With no arguments (or undef) the cursor is for the default display Gtk2::Gdk::Display->get_default. If your program only uses one display then that's all you need.

my $cursor = Gtk2::Ex::WidgetCursor->invisible_cursor;

For multiple displays, a cursor is a per-display resource so you must pass a $target. This can be a Gtk2::Gdk::Display, or anything with a get_display method, including Gtk2::Widget, Gtk2::Gdk::Window, Gtk2::Gdk::Drawable, another Gtk2::Gdk::Cursor, etc.

my $cursor = Gtk2::Ex::WidgetCursor->invisible_cursor($widget);

When passing a widget, note the display comes from its toplevel Gtk2::Window parent and until added as a child somewhere under a toplevel window its get_display is the default display and invisible_cursor will give a cursor for that display.

The invisible cursor is cached against the display so repeated calls don't make a new one every time.

Gtk had its own "no pixels set" cursor constructor code in GtkEntry and GtkTextView prior to "blank-cursor" but didn't make it available to applications.

BUILDABLE

WidgetCursor is a Glib::Object and can be created by Gtk2::Builder in the usual way. Each is a separate toplevel object and the widget property sets what it should act on. The add-widget pseudo-property allows multiple widgets to be set.

<object class="Gtk2__Ex__WidgetCursor" id="wcursor">
  <property name="widget">mywidget</property>
  <property name="active">1</property>
</object>

See examples/builder.pl and examples/builder-add.pl for complete sample programs.

LIMITATIONS

WidgetCursor settings are applied to the widget windows without paying attention to which among them are "no-window" and thus using their parents' windows.
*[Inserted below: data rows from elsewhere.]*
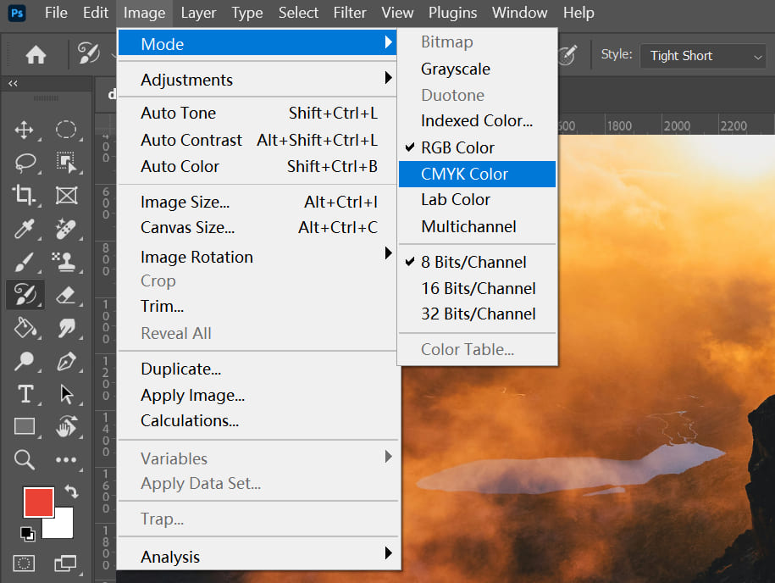
Task: Click Image Size menu entry
Action: (185, 203)
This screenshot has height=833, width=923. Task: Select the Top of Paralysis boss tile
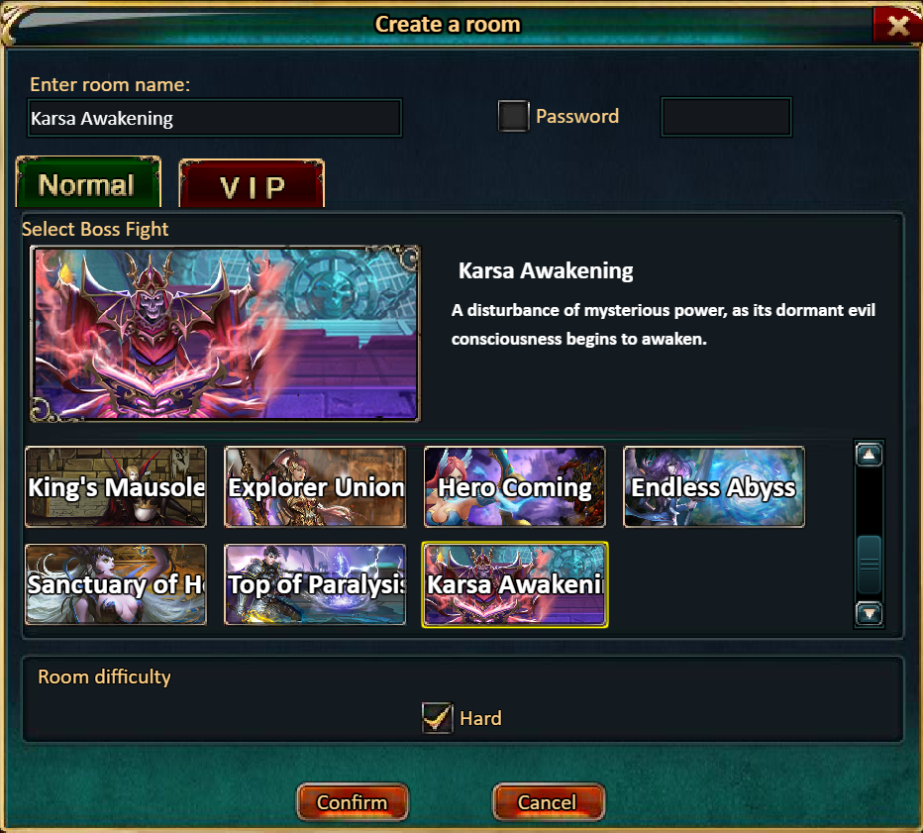click(315, 584)
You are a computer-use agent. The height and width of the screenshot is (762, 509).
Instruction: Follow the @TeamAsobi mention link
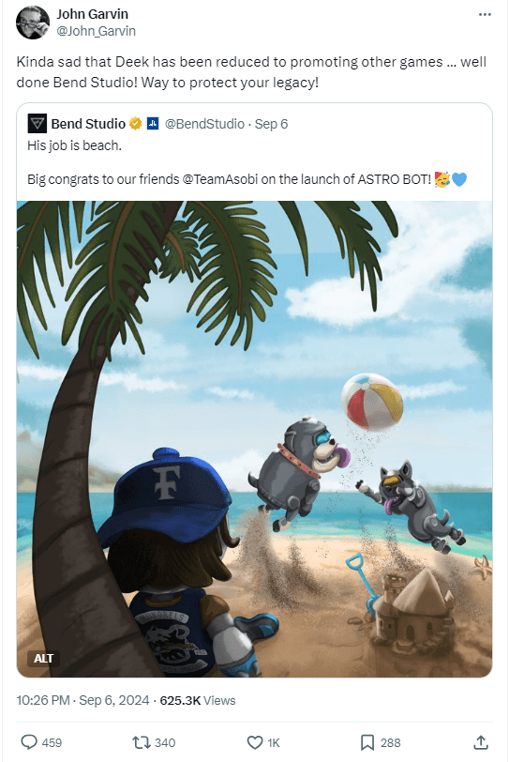pyautogui.click(x=219, y=179)
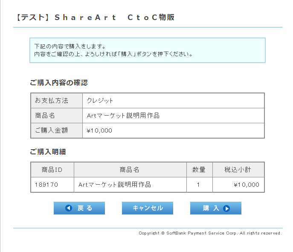Viewport: 293px width, 252px height.
Task: Confirm the order with the 購入 button
Action: click(216, 208)
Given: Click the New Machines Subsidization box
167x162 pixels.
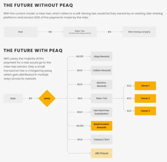Looking at the screenshot, I should [101, 112].
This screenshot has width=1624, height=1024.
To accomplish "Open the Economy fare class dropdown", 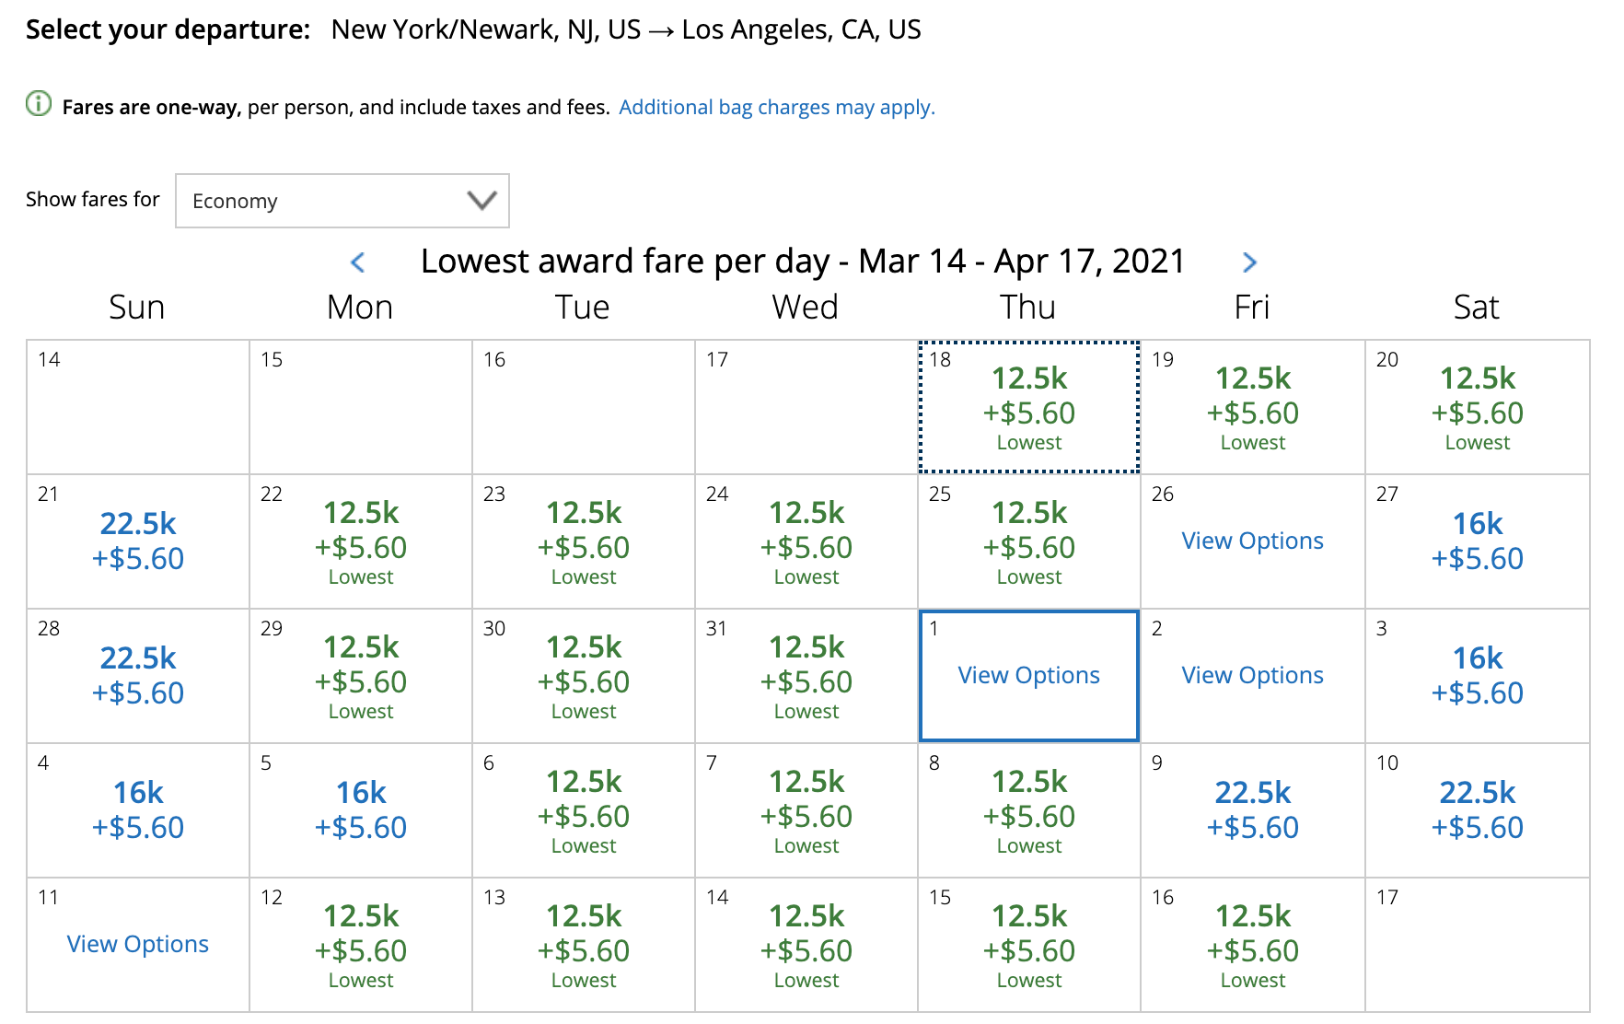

If different no-window children have a common windowed parent then WidgetCursor won't notice and the result will probably come out wrong. For now it's suggested you either always give a windowed widget, or at least always the same no-window child.

An exception to the no-window rule is Gtk2::Button. It has the no-window flag but in fact keeps a private input-only event window over its allocated space. WidgetCursor digs that out and uses it to put the cursor on the intended area. But an exception to this exception is Gtk2::LinkButton where a setting on the button works fine, but any WidgetCursor on its parent widget is messed up.

In the future, it might be possible to have cursors on no-window widgets by following motion-notify events within the container parent in order to update the cursor as it goes across different children. Something similar might allow certain regions of a window to have a particular cursor, such as hyperlinked clickable text. But windowed widgets are normally best, since they let the X server take care of the display immediately as the mouse moves around.

Reparenting widgets under an include_children probably doesn't quite work. If it involves a new realize then it may work (such as reparenting to a different screen). Moving widgets is unusual, so in practice this isn't too bad. Doing the right thing in all cases might need a lot of add or parent signal connections.

Widgets calling $window->set_cursor themselves generally don't work with the WidgetCursor mechanism. WidgetCursor has some special handling for Gtk2::Entry and Gtk2::TextView (their insertion point cursor), but a few other core widgets have problems. The worst currently is Gtk2::LinkButton per above. The ill effects are often as modest as an include_children not working on children of offending types.

SEE ALSO

Gtk2::Gdk::Cursor, Gtk2::Widget, Gtk2::Gdk::Window, Gtk2::Gdk::Display

Wx::BusyCursor

HOME PAGE

http://user42.tuxfamily.org/gtk2-ex-widgetcursor/index.html

LICENSE

Copyright 2007, 2008, 2009, 2010, 2011, 2012, 2017, 2019 Kevin Ryde

Gtk2-Ex-WidgetCursor is free software; you can redistribute it and/or modify it under the terms of the GNU General Public License as published by the Free Software Foundation; either version 3, or (at your option) any later version.

Gtk2-Ex-WidgetCursor is distributed in the hope that it will be useful, but WITHOUT ANY WARRANTY; without even the implied warranty of MERCHANTABILITY or FITNESS FOR A PARTICULAR PURPOSE. See the GNU General Public License for more details.